The U.S. Labor Department is out with its reading on weekly jobless claims. Applications for jobless benefits rose by 4,000 to a seasonally adjusted 302,000 for the week ending August 30. Dow Jones and Bloomberg both were calling for 300,000. The prior week’s report of 298,000 was unchanged in its revision.
The four-week average rose by 3,000 to 302,750. Continuing claims, or the army of the unemployed (reported with a one-week lag each week), fell by a sharp 64,000 to 2,464,000 million. This is now at a low that has not been seen since 2007.

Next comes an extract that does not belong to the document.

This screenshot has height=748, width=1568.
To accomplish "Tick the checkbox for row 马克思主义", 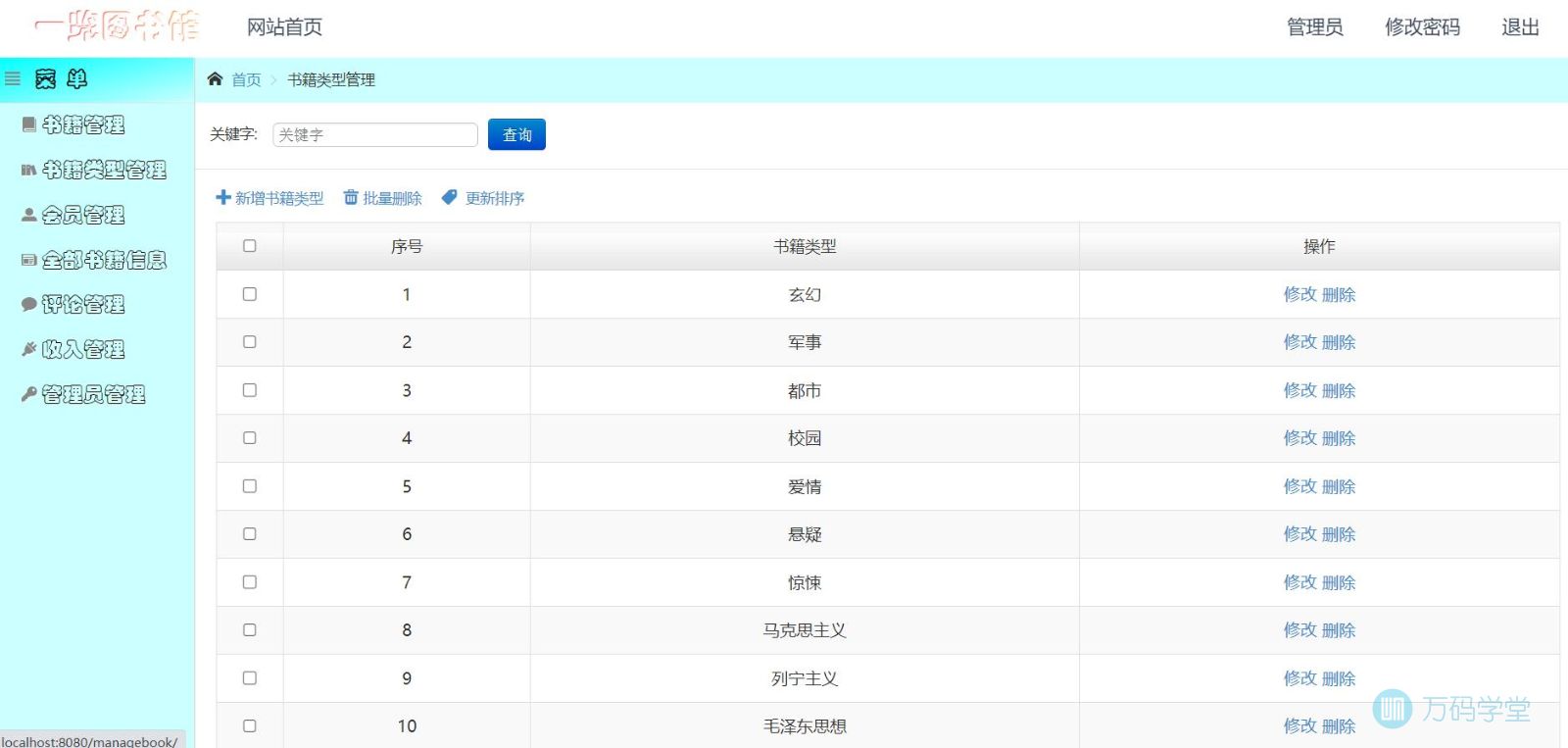I will tap(250, 630).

While the government’s usual disclaimer of “There were no special factors impacting this week’s initial claims” was made, we would note that this last week and this current week could have some noise around the weekly numbers due to the Labor Day holiday.
Thursday’s Labor Department report comes with a mixed fanfare. It is not enough to sway the expectations for Friday’s unemployment and payrolls report in either direction. The consensus estimates for Friday’s report are as follows:
- Bloomberg expects nonfarm payrolls estimate of 230,000 from a relatively soft July reading of 209,000; Dow Jones estimates of 225,000.
- Bloomberg estimates the private sector payrolls of 220,000.
- Bloomberg and Dow Jones both see the official unemployment rate at 6.1%, which would be slightly lower than July’s 6.2% but would be identical to June.